# Executing Class File in Ubuntu!



## nitish_mythology (May 18, 2008)

I am coding in JCreator(Windows) and now I want to execute the class file in Linux..
Dont know exactly if I have jdk or jre insatlled..

Here is the output of _ java -version _



> nitish@Nitish:~$ java -version
> java version "1.4.2"
> gij (GNU libgcj) version 4.1.2 (Ubuntu 4.1.2-0ubuntu5)
> 
> ...




This is what i did to execute the java ByteCode



> nitish@Nitish:~/Development$ java linear
> Exception in thread "main" java.lang.ClassFormatError: linear (unrecognized class file version)
> at java.lang.VMClassLoader.defineClass(libgcj.so.70)
> at java.lang.ClassLoader.defineClass(libgcj.so.70)
> ...



Do i need to secify path?? I am already working in the directory that contains the class file.

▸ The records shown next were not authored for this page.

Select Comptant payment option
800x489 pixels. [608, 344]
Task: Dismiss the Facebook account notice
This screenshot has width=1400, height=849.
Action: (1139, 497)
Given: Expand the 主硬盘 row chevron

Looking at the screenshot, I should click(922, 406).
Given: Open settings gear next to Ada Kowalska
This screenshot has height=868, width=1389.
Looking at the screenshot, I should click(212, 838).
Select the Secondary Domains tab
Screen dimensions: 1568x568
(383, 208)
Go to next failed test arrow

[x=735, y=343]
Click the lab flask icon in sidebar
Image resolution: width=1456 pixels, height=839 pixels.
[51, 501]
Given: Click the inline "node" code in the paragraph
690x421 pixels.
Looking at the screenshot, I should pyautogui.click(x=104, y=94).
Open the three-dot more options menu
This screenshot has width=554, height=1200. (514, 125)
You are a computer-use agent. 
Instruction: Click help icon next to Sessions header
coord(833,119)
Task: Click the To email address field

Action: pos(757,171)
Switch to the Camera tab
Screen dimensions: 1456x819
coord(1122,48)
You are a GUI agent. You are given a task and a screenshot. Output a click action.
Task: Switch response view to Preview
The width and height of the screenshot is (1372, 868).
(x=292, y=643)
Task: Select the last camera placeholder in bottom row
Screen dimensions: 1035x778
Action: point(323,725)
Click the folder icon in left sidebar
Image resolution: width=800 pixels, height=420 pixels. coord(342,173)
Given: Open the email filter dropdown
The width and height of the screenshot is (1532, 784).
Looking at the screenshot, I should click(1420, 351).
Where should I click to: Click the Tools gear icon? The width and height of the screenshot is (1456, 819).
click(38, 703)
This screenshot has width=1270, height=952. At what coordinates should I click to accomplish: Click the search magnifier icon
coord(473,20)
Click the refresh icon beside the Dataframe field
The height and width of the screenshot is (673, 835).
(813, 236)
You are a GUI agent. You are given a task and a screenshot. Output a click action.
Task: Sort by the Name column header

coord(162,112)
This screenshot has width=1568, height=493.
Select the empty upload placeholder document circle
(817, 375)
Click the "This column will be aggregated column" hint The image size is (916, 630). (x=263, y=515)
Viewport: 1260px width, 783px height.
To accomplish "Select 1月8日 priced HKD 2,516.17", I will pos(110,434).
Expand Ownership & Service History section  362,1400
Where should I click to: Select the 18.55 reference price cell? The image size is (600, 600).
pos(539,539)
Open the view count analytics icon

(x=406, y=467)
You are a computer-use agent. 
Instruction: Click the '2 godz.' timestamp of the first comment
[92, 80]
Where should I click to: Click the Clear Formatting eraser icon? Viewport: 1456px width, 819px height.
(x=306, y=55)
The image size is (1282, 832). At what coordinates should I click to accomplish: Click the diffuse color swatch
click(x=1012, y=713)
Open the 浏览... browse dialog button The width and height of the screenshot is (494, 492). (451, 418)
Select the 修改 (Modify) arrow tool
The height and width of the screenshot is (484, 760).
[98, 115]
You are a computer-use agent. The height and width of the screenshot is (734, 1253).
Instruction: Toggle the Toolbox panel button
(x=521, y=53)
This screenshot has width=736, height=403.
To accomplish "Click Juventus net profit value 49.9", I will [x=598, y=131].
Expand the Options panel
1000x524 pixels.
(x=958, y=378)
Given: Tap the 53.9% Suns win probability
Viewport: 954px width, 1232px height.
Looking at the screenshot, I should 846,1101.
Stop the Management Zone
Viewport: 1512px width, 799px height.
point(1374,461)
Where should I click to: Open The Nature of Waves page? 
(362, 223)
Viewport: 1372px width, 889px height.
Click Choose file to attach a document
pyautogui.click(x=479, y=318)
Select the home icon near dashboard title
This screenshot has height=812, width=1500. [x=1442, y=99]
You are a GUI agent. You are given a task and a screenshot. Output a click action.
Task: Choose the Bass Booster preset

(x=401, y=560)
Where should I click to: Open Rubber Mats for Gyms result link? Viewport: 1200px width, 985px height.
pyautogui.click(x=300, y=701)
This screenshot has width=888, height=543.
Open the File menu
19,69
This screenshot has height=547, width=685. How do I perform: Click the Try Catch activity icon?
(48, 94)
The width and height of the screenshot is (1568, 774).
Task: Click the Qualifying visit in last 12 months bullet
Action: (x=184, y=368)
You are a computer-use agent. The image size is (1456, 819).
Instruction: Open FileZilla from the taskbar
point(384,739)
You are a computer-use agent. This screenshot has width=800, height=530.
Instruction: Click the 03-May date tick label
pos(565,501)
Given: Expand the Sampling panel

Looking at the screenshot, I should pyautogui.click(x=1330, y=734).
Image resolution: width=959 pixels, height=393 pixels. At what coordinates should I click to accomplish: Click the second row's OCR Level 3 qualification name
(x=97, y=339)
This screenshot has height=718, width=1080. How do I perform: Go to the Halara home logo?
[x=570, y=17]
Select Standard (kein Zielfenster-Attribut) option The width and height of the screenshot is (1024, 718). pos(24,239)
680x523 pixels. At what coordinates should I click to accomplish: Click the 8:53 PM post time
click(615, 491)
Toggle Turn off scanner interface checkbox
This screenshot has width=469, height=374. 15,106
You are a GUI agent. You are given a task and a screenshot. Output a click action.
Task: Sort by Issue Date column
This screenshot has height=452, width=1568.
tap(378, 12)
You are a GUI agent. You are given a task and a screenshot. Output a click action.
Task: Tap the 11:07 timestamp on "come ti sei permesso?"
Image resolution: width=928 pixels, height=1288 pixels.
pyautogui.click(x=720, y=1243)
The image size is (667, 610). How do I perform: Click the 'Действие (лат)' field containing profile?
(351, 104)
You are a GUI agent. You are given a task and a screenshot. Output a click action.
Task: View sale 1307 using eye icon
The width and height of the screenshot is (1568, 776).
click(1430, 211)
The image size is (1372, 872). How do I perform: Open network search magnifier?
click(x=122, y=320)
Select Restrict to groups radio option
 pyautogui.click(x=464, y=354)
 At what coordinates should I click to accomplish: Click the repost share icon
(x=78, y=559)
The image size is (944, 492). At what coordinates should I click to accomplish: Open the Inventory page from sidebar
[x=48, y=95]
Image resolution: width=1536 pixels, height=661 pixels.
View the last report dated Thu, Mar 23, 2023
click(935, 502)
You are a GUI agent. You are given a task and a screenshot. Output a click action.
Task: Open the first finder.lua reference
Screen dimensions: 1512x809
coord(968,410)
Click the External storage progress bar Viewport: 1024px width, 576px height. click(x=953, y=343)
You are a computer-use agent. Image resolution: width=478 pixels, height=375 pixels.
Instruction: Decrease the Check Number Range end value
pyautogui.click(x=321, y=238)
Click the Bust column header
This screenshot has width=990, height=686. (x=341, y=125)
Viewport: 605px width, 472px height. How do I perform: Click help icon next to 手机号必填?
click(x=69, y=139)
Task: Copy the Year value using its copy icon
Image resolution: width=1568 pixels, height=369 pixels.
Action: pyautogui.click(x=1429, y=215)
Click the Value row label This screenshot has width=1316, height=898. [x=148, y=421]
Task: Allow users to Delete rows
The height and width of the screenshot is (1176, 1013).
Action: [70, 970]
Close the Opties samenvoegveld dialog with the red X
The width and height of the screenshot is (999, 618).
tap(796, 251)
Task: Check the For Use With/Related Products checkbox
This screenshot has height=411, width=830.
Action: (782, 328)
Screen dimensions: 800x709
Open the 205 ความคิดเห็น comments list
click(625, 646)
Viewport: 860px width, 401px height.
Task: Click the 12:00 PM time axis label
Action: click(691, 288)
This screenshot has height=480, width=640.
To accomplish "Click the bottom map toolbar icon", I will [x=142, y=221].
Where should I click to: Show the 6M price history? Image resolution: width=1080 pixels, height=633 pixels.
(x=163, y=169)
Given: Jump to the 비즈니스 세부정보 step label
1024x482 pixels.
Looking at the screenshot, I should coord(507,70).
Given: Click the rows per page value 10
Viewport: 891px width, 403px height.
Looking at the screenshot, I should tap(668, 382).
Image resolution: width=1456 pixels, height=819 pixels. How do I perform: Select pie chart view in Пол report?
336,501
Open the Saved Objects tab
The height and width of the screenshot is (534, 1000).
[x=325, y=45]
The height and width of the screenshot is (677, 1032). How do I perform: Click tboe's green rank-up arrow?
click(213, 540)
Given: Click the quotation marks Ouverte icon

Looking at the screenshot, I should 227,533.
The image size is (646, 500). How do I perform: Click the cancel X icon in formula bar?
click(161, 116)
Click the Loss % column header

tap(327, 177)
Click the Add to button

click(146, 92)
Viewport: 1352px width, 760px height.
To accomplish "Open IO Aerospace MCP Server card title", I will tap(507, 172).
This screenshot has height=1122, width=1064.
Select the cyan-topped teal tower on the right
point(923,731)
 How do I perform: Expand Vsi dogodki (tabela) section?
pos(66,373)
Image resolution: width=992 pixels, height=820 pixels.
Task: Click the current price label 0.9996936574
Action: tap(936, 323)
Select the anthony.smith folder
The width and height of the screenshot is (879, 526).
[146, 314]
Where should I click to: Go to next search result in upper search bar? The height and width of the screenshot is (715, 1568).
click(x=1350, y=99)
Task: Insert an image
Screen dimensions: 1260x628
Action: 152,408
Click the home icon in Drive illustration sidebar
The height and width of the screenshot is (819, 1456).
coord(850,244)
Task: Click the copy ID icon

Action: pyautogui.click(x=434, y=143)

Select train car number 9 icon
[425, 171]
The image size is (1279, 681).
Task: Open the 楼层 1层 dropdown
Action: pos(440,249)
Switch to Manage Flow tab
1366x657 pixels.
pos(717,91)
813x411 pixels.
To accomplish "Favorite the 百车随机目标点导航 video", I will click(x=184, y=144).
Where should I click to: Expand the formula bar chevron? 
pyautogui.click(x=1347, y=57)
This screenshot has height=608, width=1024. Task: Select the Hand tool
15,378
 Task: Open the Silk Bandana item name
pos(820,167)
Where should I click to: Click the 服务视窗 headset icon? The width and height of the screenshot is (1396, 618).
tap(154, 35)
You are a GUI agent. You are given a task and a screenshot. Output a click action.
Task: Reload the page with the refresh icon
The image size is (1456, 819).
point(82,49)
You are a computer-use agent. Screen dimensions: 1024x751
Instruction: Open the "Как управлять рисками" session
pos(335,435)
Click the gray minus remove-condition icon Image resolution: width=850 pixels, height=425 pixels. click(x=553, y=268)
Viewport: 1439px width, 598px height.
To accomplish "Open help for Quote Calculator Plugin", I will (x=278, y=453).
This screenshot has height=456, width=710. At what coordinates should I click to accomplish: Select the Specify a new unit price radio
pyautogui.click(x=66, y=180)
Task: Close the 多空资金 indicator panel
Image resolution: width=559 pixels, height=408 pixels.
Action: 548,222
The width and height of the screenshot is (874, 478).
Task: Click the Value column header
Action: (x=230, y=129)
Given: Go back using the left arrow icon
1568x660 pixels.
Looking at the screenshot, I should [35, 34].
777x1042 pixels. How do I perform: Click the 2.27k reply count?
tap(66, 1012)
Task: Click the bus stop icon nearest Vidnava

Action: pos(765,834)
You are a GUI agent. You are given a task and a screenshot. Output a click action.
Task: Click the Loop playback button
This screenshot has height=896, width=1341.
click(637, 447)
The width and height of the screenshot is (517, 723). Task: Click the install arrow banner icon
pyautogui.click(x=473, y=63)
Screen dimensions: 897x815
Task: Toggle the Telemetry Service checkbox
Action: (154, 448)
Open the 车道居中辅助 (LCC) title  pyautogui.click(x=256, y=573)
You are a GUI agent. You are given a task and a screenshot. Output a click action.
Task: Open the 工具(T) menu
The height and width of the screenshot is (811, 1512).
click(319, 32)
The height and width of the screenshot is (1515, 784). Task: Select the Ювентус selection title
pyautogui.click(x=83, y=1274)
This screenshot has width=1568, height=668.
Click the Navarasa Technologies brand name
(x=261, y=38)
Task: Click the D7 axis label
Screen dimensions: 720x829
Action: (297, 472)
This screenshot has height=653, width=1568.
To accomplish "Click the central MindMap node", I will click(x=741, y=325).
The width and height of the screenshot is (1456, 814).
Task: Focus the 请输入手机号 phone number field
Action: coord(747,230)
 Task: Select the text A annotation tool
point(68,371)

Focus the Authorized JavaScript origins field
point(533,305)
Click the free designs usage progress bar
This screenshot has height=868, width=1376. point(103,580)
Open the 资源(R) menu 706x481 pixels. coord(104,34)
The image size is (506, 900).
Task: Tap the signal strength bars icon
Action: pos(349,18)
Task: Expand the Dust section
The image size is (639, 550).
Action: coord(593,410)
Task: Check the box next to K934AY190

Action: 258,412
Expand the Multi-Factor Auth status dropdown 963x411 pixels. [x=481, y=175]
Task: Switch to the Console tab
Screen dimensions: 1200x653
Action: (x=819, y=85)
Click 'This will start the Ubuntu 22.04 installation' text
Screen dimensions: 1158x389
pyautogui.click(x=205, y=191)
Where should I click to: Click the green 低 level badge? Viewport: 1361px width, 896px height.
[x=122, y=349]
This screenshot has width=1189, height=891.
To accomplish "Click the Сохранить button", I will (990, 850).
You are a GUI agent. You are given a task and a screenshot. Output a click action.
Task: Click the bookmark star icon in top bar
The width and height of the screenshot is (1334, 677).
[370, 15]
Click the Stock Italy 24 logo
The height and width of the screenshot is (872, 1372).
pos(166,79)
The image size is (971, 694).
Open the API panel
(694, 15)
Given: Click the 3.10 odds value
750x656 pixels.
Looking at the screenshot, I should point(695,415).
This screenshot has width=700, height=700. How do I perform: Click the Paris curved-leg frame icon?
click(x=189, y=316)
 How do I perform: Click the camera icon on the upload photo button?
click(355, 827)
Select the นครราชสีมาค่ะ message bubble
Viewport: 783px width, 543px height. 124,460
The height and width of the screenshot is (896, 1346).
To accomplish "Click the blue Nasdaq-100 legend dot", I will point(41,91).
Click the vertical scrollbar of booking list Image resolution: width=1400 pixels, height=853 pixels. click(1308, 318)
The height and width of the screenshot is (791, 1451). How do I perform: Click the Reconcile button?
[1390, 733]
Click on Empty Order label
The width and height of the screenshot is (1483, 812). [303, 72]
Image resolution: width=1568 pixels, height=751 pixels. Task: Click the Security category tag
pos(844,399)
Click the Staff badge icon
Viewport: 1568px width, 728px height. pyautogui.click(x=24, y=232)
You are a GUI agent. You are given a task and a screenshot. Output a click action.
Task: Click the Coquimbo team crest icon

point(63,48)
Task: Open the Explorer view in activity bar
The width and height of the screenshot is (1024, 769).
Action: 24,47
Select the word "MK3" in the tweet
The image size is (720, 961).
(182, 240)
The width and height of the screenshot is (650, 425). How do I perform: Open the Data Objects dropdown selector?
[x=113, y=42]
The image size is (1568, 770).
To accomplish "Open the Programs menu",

* PS:I hope the section is correct! Mayb it shd have been in Open Source! *


----------



## QwertyManiac (May 18, 2008)

I do not know about the problem, but its better if you use Sun Java JDK 6 than GCJ (GNU tools).


----------



## nitish_mythology (May 18, 2008)

I have exceeded my monthly Bandwidth usage so I dont want to download anything right now..will have to wait till June!


----------



## Quiz_Master (May 18, 2008)

Or work in Netbeans (with JDK installed).... If you don't get enough bandwidth to download you can order a free DVD too from Netbeans.org


----------



## nitish_mythology (May 18, 2008)

Ya i have ordered it.. Seems I wll have to wait for a few days if I cant work on GCj.


----------



## Faun (May 18, 2008)

Quiz_Master said:


> Or work in Netbeans (with JDK installed).... If you don't get enough bandwidth to download you can order a free DVD too from Netbeans.org



+1


----------